● TEXT SEGMENT:
━━━━━━━━━━━━━━━━━━━━

A man who was shot with a Taser by police in London and had to be rescued from the Thames has died, the Independent Office for Police Conduct (IOPC) has said.
Police were called to Chelsea Bridge Road in west London on Saturday morning after receiving reports that a man was armed with a screwdriver and shouting.
When officers arrived shortly after, the Metropolitan police said they had challenged a man on Chelsea Bridge and discharged a stun gun but that “did not enable the officers to safely detain him”.
The man, in his early 40s, “subsequently entered the river”, police said, and was rescued by the RNLI, which took him to hospital, where his condition was assessed as critical.
The IOPC said on Sunday that the man had died in hospital and an independent inquiry was under way.
The police watchdog’s director, Steve Noonan, said: “We have spoken to the man’s family to express our sincere condolences and explain our involvement. Our sympathies remain with them at this terrible time.
“Our independent investigation is under way into the police actions at the bridge and we have begun gathering and reviewing evidence.”
Video of the incident posted online shows two officers confronting the man, who falls to the ground after the stun gun is discharged.
After struggling, the man gets up and runs to the side of the bridge and pulls himself over the edge before either officer can reach him.
Commander Alexis Boon said: “My thoughts are with the man’s family at this very difficult time. I offer my sincere condolences to them for their tragic loss.
“Officers go to work every day to keep the public safe, and so any incident in which a person comes to harm following contact with police is understandably concerning.
“Our officers face some of the most challenging and difficult situations daily, in doing so they are fully aware that their actions should rightly be subject to public scrutiny.
“The Met’s directorate of professional standards made an immediate referral to the Independent Office for Police Conduct following this sad incident, and we will cooperate fully with them as they work to understand the full circumstances.”
Police use of stun guns, commonly known as Tasers, has been the subject of numerous controversies in the past. The IOPC found in February that a Met police officer who shot a 10-year-old girl with such a weapon should face gross misconduct proceedings. The officer fired at the girl in south-west London after reports she had been threatening a woman with garden shears and a hammer.
The following month, an officer was charged with grievous bodily harm after a man was shot with a Taser and left paralyzed from the chest down. Officers from the Met’s Territorial Support Group had stopped Jordan Walker-Brown, 25, on two consecutive days on 3 and 4 May 2020, and both times he was found to be carrying a small amount of cannabis for personal use. He was jumping over a wall, which was about 1.2 meters (4ft) high on one side but had a 1.8-meter drop on the other, when he was struck by the Taser. He then fell over the wall.
A social worker who was shot with a Taser and knocked unconscious during a roadside stop last month said police had treated him like a “wild animal”. Edwin Afriyie, 36, is suing City of London police after suffering a head injury and suicidal thoughts as a result of the incident.
The latest incident comes as the home secretary, Priti Patel, announced that special constables will be given access to stun guns as part of a range of new crime initiatives. Amnesty International UK’s policing expert said in response that arming volunteer officers was dangerous and would inevitably lead to “more instances of misuse, serious harm and death from Tasers”.

━━━━━━━━━━━━━━━━━━━━

● TASK TO CARRY OUT: Update the article, starting with "A social worker" and going on through "of the incident.", so that "roadside stop" becomes "traffic stop". Rely only on the article above for what follows.

● DATA SHOWN:
━━━━━━━━━━━━━━━━━━━━

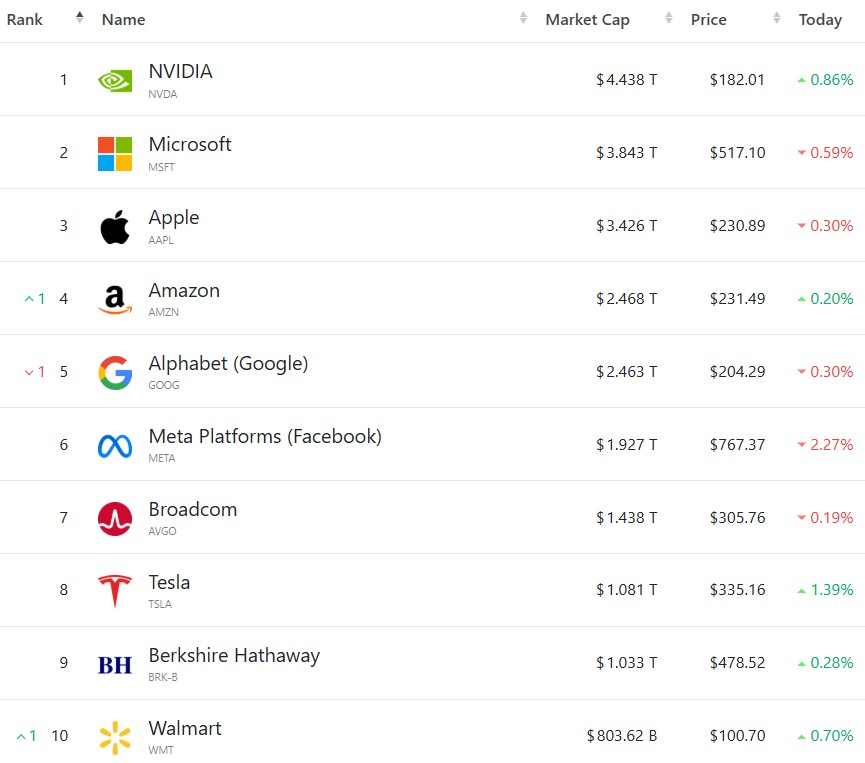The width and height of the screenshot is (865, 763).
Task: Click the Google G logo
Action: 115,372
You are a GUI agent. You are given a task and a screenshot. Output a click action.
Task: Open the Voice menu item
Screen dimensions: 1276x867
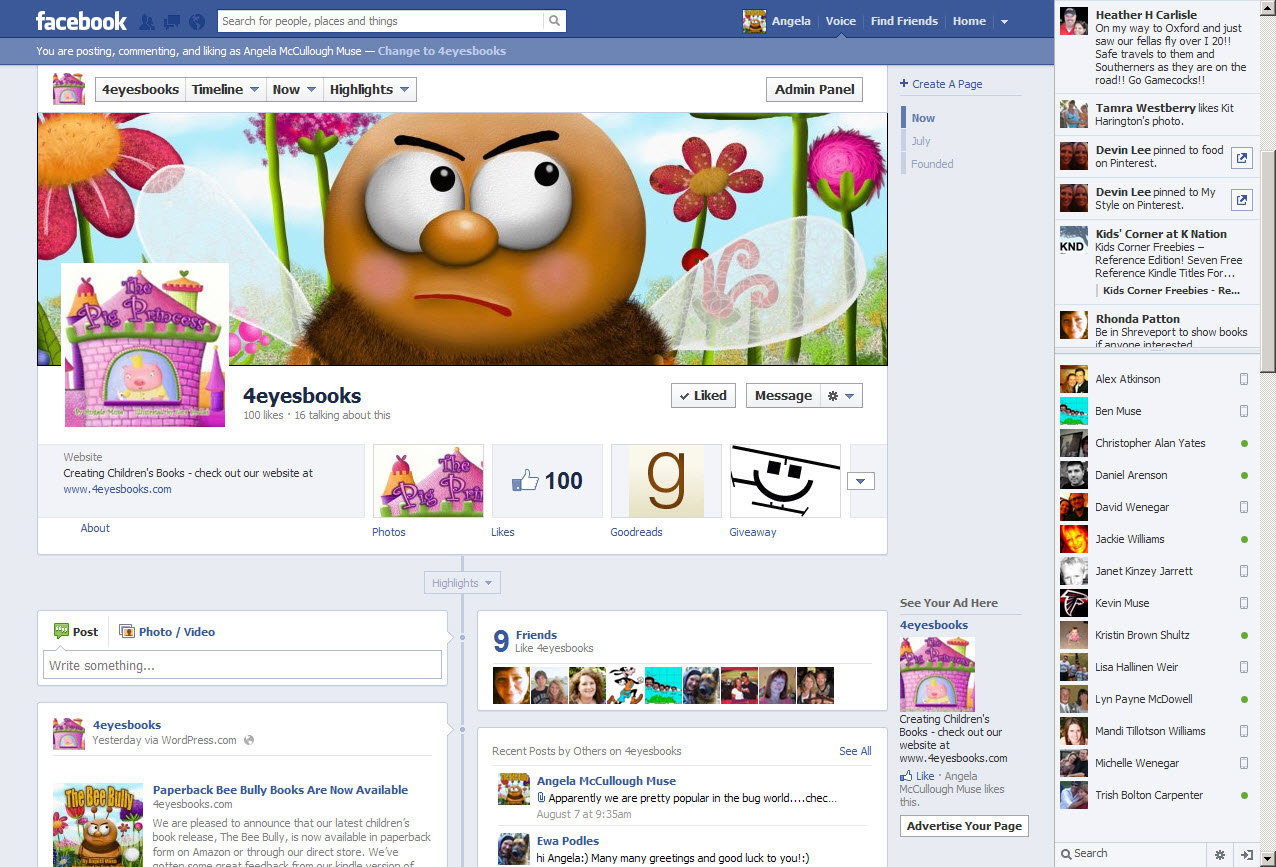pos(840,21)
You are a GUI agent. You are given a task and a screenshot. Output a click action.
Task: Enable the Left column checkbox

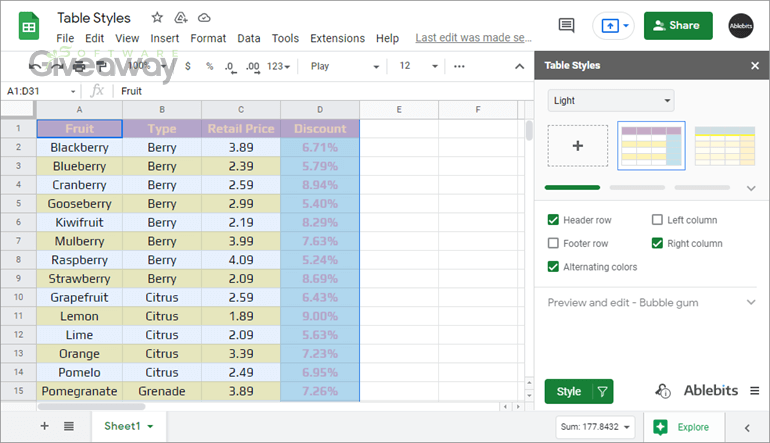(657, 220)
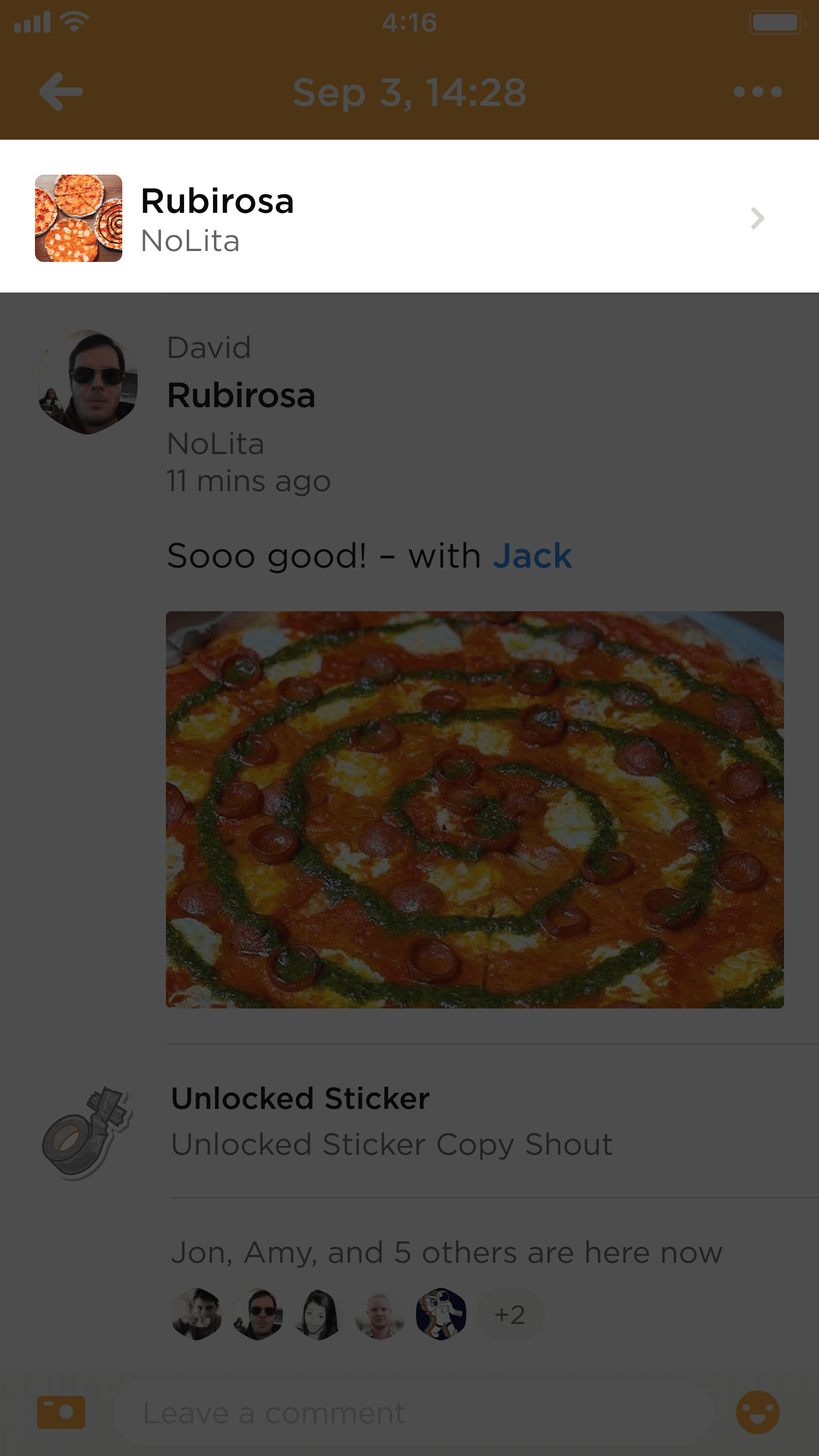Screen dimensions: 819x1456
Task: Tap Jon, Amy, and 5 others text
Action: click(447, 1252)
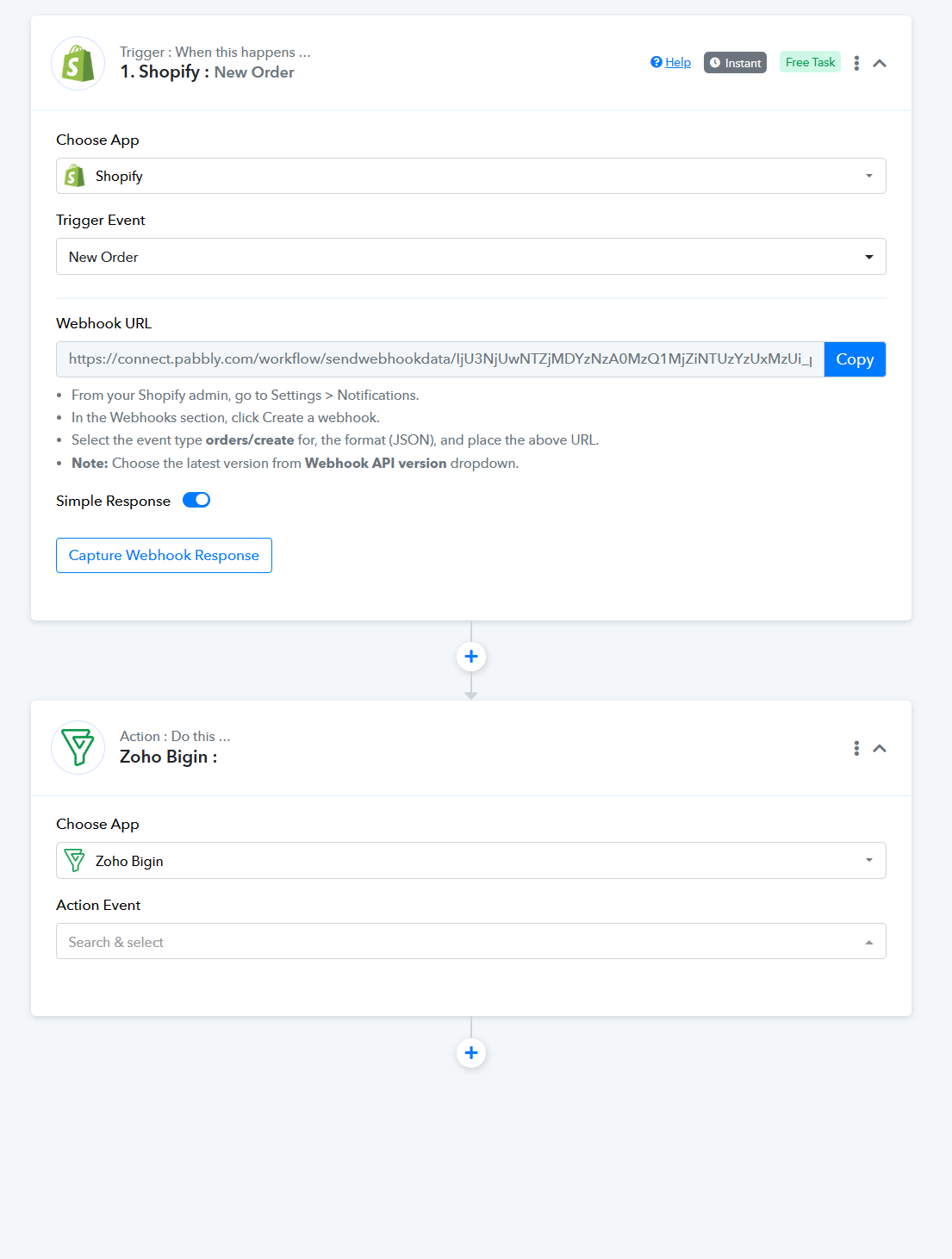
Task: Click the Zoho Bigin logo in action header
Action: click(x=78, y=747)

━━━━━━━━━━━━━━━━━━━━

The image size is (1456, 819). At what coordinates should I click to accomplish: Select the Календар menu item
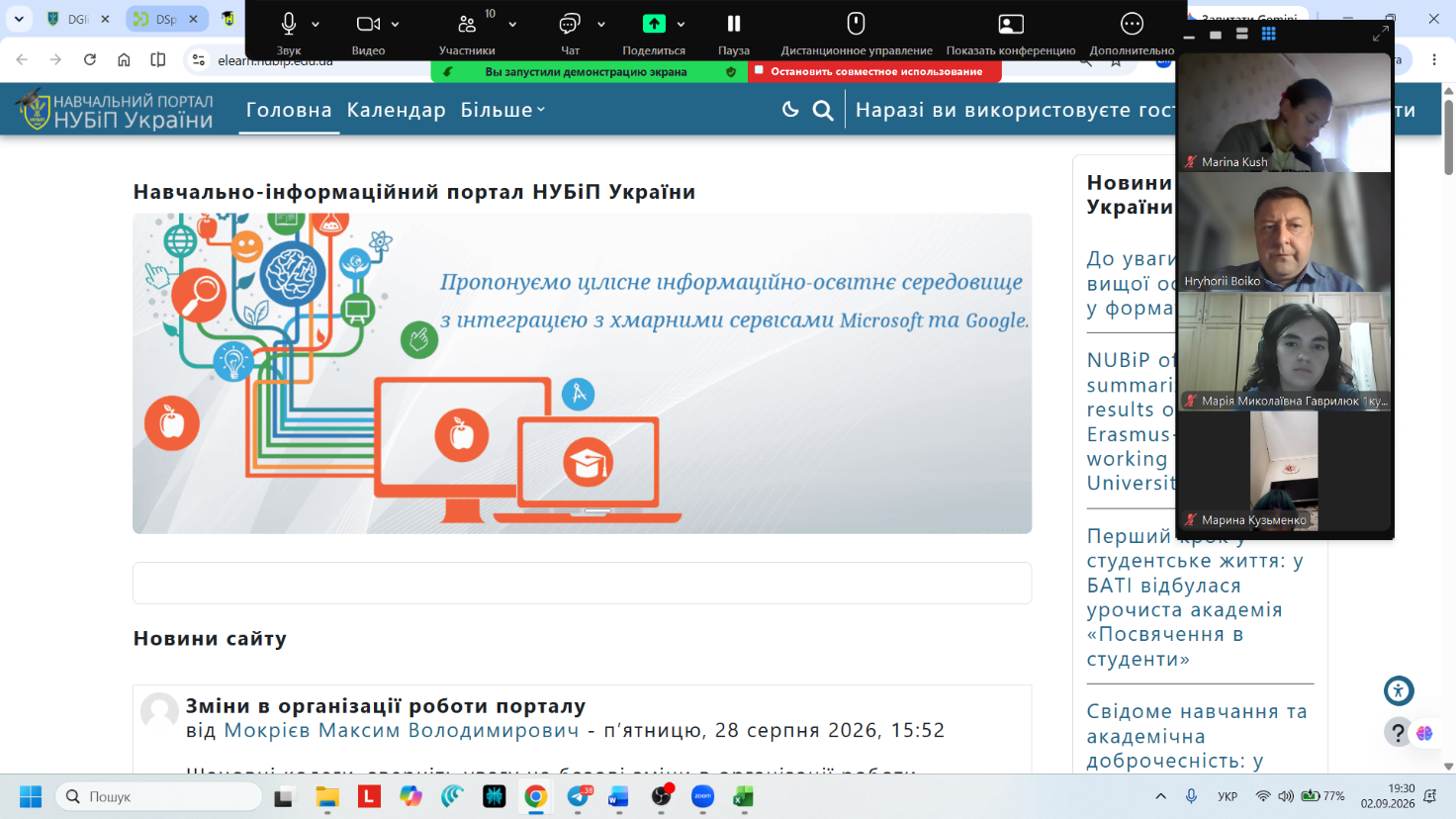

━━━━━━━━━━━━━━━━━━━━

● EXERCISE SOLUTION:
A social worker who was shot with a Taser and knocked unconscious during a traffic stop last month said police had treated him like a “wild animal”. Edwin Afriyie, 36, is suing City of London police after suffering a head injury and suicidal thoughts as a result of the incident.